> [What to do] Exactness is required. Restate every entry as written.

··· Listed records

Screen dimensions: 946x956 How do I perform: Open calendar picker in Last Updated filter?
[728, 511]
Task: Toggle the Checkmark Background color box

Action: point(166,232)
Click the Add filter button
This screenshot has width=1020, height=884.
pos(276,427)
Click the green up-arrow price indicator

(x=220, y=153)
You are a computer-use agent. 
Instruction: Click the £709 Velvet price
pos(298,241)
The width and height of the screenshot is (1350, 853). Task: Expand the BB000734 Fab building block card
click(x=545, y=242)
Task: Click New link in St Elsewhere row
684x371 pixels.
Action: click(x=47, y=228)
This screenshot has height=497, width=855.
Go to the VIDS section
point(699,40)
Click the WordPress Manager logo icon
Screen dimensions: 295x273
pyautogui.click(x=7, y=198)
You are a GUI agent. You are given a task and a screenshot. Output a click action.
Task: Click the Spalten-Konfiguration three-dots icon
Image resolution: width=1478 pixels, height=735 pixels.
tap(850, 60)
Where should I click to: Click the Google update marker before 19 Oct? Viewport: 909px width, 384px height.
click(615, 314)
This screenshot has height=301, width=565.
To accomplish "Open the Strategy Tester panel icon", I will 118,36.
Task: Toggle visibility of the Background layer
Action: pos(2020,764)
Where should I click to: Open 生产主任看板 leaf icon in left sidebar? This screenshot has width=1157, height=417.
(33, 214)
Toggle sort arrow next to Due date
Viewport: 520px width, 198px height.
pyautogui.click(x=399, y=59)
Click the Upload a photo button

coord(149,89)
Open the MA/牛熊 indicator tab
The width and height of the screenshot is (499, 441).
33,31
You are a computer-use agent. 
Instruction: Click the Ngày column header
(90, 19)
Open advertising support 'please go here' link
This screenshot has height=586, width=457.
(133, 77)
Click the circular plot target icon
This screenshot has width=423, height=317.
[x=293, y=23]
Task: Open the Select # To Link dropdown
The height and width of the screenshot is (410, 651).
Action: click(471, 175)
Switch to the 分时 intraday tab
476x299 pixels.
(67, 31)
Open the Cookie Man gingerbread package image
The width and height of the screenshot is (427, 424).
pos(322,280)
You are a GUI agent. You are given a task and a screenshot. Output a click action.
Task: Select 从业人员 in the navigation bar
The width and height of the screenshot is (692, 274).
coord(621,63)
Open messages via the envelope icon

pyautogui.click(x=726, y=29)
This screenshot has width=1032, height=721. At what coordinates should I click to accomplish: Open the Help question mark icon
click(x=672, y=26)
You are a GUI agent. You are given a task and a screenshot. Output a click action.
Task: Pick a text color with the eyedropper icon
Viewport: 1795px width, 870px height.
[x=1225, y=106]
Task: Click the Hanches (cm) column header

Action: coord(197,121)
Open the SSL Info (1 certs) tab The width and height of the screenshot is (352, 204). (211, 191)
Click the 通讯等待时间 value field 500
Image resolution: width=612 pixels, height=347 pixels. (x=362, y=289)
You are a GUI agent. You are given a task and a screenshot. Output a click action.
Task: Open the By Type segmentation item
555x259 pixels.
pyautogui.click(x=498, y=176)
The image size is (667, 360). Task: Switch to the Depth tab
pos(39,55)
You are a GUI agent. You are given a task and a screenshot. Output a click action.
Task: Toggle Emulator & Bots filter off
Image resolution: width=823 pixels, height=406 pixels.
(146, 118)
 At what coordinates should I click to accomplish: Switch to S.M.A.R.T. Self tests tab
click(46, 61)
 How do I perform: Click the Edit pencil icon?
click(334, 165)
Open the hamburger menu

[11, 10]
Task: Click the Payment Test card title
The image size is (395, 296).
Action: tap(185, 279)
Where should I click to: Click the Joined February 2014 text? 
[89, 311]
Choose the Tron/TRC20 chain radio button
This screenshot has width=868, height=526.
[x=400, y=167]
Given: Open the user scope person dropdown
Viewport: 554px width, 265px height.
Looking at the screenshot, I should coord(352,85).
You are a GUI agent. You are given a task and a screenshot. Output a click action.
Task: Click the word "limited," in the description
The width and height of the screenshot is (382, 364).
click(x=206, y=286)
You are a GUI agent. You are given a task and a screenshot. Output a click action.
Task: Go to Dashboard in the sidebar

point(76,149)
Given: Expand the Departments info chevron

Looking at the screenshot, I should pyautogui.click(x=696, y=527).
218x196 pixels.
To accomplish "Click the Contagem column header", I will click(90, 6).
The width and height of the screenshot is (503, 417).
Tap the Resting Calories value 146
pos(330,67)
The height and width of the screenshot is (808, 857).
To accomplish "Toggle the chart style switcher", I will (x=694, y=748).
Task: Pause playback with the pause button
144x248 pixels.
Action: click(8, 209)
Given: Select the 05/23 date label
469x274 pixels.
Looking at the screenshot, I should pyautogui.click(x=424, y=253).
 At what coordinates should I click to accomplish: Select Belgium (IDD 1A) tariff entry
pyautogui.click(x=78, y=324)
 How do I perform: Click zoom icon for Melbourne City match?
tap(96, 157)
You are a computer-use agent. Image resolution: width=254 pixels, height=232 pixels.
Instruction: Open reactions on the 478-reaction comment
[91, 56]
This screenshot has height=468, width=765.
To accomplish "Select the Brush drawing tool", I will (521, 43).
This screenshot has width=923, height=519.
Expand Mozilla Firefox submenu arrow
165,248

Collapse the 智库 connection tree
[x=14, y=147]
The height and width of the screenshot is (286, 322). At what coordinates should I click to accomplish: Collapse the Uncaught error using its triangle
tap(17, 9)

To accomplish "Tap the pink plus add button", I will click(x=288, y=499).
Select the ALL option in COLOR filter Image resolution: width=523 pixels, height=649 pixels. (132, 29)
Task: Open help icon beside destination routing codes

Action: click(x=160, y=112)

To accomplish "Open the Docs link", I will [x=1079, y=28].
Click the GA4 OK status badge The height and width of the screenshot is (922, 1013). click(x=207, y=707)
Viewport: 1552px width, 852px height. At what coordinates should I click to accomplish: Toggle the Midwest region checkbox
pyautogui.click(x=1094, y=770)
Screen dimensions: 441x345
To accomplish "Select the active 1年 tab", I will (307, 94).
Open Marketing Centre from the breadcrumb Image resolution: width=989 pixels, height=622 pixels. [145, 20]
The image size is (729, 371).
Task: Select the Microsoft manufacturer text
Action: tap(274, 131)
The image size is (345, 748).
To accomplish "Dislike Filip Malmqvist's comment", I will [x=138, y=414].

······

> [Solution below]
Screen dimensions: 946x956 How do I perform: Open calendar picker in Last Updated filter?
[728, 511]
Task: Toggle the Checkmark Background color box

Action: point(166,232)
Click the Add filter button
This screenshot has width=1020, height=884.
pos(276,427)
Click the green up-arrow price indicator

(x=220, y=153)
You are a computer-use agent. 
Instruction: Click the £709 Velvet price
pos(298,241)
The width and height of the screenshot is (1350, 853). Task: Expand the BB000734 Fab building block card
click(x=545, y=242)
Task: Click New link in St Elsewhere row
684x371 pixels.
Action: click(x=47, y=228)
This screenshot has height=497, width=855.
Go to the VIDS section
point(699,40)
Click the WordPress Manager logo icon
Screen dimensions: 295x273
pyautogui.click(x=7, y=198)
You are a GUI agent. You are given a task and a screenshot. Output a click action.
Task: Click the Spalten-Konfiguration three-dots icon
Image resolution: width=1478 pixels, height=735 pixels.
tap(850, 60)
Where should I click to: Click the Google update marker before 19 Oct? Viewport: 909px width, 384px height.
click(615, 314)
This screenshot has height=301, width=565.
To accomplish "Open the Strategy Tester panel icon", I will 118,36.
Task: Toggle visibility of the Background layer
Action: pos(2020,764)
Where should I click to: Open 生产主任看板 leaf icon in left sidebar? This screenshot has width=1157, height=417.
(33, 214)
Toggle sort arrow next to Due date
Viewport: 520px width, 198px height.
pyautogui.click(x=399, y=59)
Click the Upload a photo button

coord(149,89)
Open the MA/牛熊 indicator tab
The width and height of the screenshot is (499, 441).
33,31
You are a computer-use agent. 
Instruction: Click the Ngày column header
(90, 19)
Open advertising support 'please go here' link
This screenshot has height=586, width=457.
(133, 77)
Click the circular plot target icon
This screenshot has width=423, height=317.
[x=293, y=23]
Task: Open the Select # To Link dropdown
The height and width of the screenshot is (410, 651).
Action: click(471, 175)
Switch to the 分时 intraday tab
476x299 pixels.
(67, 31)
Open the Cookie Man gingerbread package image
The width and height of the screenshot is (427, 424).
pos(322,280)
You are a GUI agent. You are given a task and a screenshot. Output a click action.
Task: Select 从业人员 in the navigation bar
The width and height of the screenshot is (692, 274).
coord(621,63)
Open messages via the envelope icon

pyautogui.click(x=726, y=29)
This screenshot has width=1032, height=721. At what coordinates should I click to accomplish: Open the Help question mark icon
click(x=672, y=26)
You are a GUI agent. You are given a task and a screenshot. Output a click action.
Task: Pick a text color with the eyedropper icon
Viewport: 1795px width, 870px height.
[x=1225, y=106]
Task: Click the Hanches (cm) column header

Action: coord(197,121)
Open the SSL Info (1 certs) tab The width and height of the screenshot is (352, 204). (211, 191)
Click the 通讯等待时间 value field 500
Image resolution: width=612 pixels, height=347 pixels. (x=362, y=289)
You are a GUI agent. You are given a task and a screenshot. Output a click action.
Task: Open the By Type segmentation item
555x259 pixels.
pyautogui.click(x=498, y=176)
The image size is (667, 360). Task: Switch to the Depth tab
pos(39,55)
You are a GUI agent. You are given a task and a screenshot. Output a click action.
Task: Toggle Emulator & Bots filter off
Image resolution: width=823 pixels, height=406 pixels.
(146, 118)
 At what coordinates should I click to accomplish: Switch to S.M.A.R.T. Self tests tab
click(46, 61)
 How do I perform: Click the Edit pencil icon?
click(334, 165)
Open the hamburger menu

[11, 10]
Task: Click the Payment Test card title
The image size is (395, 296).
Action: tap(185, 279)
Where should I click to: Click the Joined February 2014 text? 
[89, 311]
Choose the Tron/TRC20 chain radio button
This screenshot has width=868, height=526.
[x=400, y=167]
Given: Open the user scope person dropdown
Viewport: 554px width, 265px height.
Looking at the screenshot, I should coord(352,85).
You are a GUI agent. You are given a task and a screenshot. Output a click action.
Task: Click the word "limited," in the description
The width and height of the screenshot is (382, 364).
click(x=206, y=286)
You are a GUI agent. You are given a task and a screenshot. Output a click action.
Task: Go to Dashboard in the sidebar

point(76,149)
Given: Expand the Departments info chevron

Looking at the screenshot, I should pyautogui.click(x=696, y=527).
218x196 pixels.
To accomplish "Click the Contagem column header", I will click(90, 6).
The width and height of the screenshot is (503, 417).
Tap the Resting Calories value 146
pos(330,67)
The height and width of the screenshot is (808, 857).
To accomplish "Toggle the chart style switcher", I will (x=694, y=748).
Task: Pause playback with the pause button
144x248 pixels.
Action: click(8, 209)
Given: Select the 05/23 date label
469x274 pixels.
Looking at the screenshot, I should pyautogui.click(x=424, y=253).
 At what coordinates should I click to accomplish: Select Belgium (IDD 1A) tariff entry
pyautogui.click(x=78, y=324)
 How do I perform: Click zoom icon for Melbourne City match?
tap(96, 157)
You are a computer-use agent. Image resolution: width=254 pixels, height=232 pixels.
Instruction: Open reactions on the 478-reaction comment
[91, 56]
This screenshot has height=468, width=765.
To accomplish "Select the Brush drawing tool", I will (521, 43).
This screenshot has width=923, height=519.
Expand Mozilla Firefox submenu arrow
165,248

Collapse the 智库 connection tree
[x=14, y=147]
The height and width of the screenshot is (286, 322). At what coordinates should I click to accomplish: Collapse the Uncaught error using its triangle
tap(17, 9)

To accomplish "Tap the pink plus add button", I will click(x=288, y=499).
Select the ALL option in COLOR filter Image resolution: width=523 pixels, height=649 pixels. (132, 29)
Task: Open help icon beside destination routing codes

Action: click(x=160, y=112)

To accomplish "Open the Docs link", I will [x=1079, y=28].
Click the GA4 OK status badge The height and width of the screenshot is (922, 1013). click(x=207, y=707)
Viewport: 1552px width, 852px height. At what coordinates should I click to accomplish: Toggle the Midwest region checkbox
pyautogui.click(x=1094, y=770)
Screen dimensions: 441x345
To accomplish "Select the active 1年 tab", I will (307, 94).
Open Marketing Centre from the breadcrumb Image resolution: width=989 pixels, height=622 pixels. [145, 20]
The image size is (729, 371).
Task: Select the Microsoft manufacturer text
Action: tap(274, 131)
The image size is (345, 748).
To accomplish "Dislike Filip Malmqvist's comment", I will [x=138, y=414].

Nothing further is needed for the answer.